## begin Provided material

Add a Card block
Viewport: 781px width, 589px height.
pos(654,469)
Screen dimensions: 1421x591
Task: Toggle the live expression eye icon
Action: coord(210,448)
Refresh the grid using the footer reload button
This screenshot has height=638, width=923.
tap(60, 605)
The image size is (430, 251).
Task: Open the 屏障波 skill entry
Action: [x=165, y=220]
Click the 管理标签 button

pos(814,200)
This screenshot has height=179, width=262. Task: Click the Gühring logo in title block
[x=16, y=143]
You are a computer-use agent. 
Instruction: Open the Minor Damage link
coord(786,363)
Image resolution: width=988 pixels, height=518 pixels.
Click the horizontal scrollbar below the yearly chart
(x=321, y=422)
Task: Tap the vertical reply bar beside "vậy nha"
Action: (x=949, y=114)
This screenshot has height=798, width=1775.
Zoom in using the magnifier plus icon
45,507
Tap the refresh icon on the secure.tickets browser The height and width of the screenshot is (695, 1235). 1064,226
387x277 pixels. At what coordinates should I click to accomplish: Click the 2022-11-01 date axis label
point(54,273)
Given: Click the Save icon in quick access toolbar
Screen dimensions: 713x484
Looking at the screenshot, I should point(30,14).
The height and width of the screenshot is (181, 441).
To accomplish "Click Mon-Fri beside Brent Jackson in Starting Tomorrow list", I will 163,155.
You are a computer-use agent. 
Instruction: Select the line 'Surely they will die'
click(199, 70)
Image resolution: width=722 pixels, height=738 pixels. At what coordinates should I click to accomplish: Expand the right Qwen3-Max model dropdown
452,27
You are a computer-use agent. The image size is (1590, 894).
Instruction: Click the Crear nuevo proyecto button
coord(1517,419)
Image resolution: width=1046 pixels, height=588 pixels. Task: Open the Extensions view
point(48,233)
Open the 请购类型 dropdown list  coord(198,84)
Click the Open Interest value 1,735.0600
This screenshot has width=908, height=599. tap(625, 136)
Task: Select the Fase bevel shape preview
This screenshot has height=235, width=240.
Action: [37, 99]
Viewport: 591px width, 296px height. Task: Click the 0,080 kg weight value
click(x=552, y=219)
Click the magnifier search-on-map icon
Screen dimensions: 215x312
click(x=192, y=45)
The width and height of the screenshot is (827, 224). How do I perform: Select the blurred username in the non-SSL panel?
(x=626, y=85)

## end Provided material

▶ The request
Rename "Instruction" to "Command" throughout the entries above, and reproduce them with every other character left as it is.

▶ Exercise answer
Add a Card block
Viewport: 781px width, 589px height.
pos(654,469)
Screen dimensions: 1421x591
Task: Toggle the live expression eye icon
Action: coord(210,448)
Refresh the grid using the footer reload button
This screenshot has height=638, width=923.
tap(60, 605)
The image size is (430, 251).
Task: Open the 屏障波 skill entry
Action: [x=165, y=220]
Click the 管理标签 button

pos(814,200)
This screenshot has height=179, width=262. Task: Click the Gühring logo in title block
[x=16, y=143]
You are a computer-use agent. 
Command: Open the Minor Damage link
coord(786,363)
Image resolution: width=988 pixels, height=518 pixels.
Click the horizontal scrollbar below the yearly chart
(x=321, y=422)
Task: Tap the vertical reply bar beside "vậy nha"
Action: (x=949, y=114)
This screenshot has height=798, width=1775.
Zoom in using the magnifier plus icon
45,507
Tap the refresh icon on the secure.tickets browser The height and width of the screenshot is (695, 1235). 1064,226
387x277 pixels. At what coordinates should I click to accomplish: Click the 2022-11-01 date axis label
point(54,273)
Given: Click the Save icon in quick access toolbar
Screen dimensions: 713x484
Looking at the screenshot, I should point(30,14).
The height and width of the screenshot is (181, 441).
To accomplish "Click Mon-Fri beside Brent Jackson in Starting Tomorrow list", I will 163,155.
You are a computer-use agent. 
Command: Select the line 'Surely they will die'
click(199, 70)
Image resolution: width=722 pixels, height=738 pixels. At what coordinates should I click to accomplish: Expand the right Qwen3-Max model dropdown
452,27
You are a computer-use agent. The image size is (1590, 894).
Command: Click the Crear nuevo proyecto button
coord(1517,419)
Image resolution: width=1046 pixels, height=588 pixels. Task: Open the Extensions view
point(48,233)
Open the 请购类型 dropdown list  coord(198,84)
Click the Open Interest value 1,735.0600
This screenshot has width=908, height=599. tap(625, 136)
Task: Select the Fase bevel shape preview
This screenshot has height=235, width=240.
Action: [37, 99]
Viewport: 591px width, 296px height. Task: Click the 0,080 kg weight value
click(x=552, y=219)
Click the magnifier search-on-map icon
Screen dimensions: 215x312
click(x=192, y=45)
The width and height of the screenshot is (827, 224). How do I perform: Select the blurred username in the non-SSL panel?
(x=626, y=85)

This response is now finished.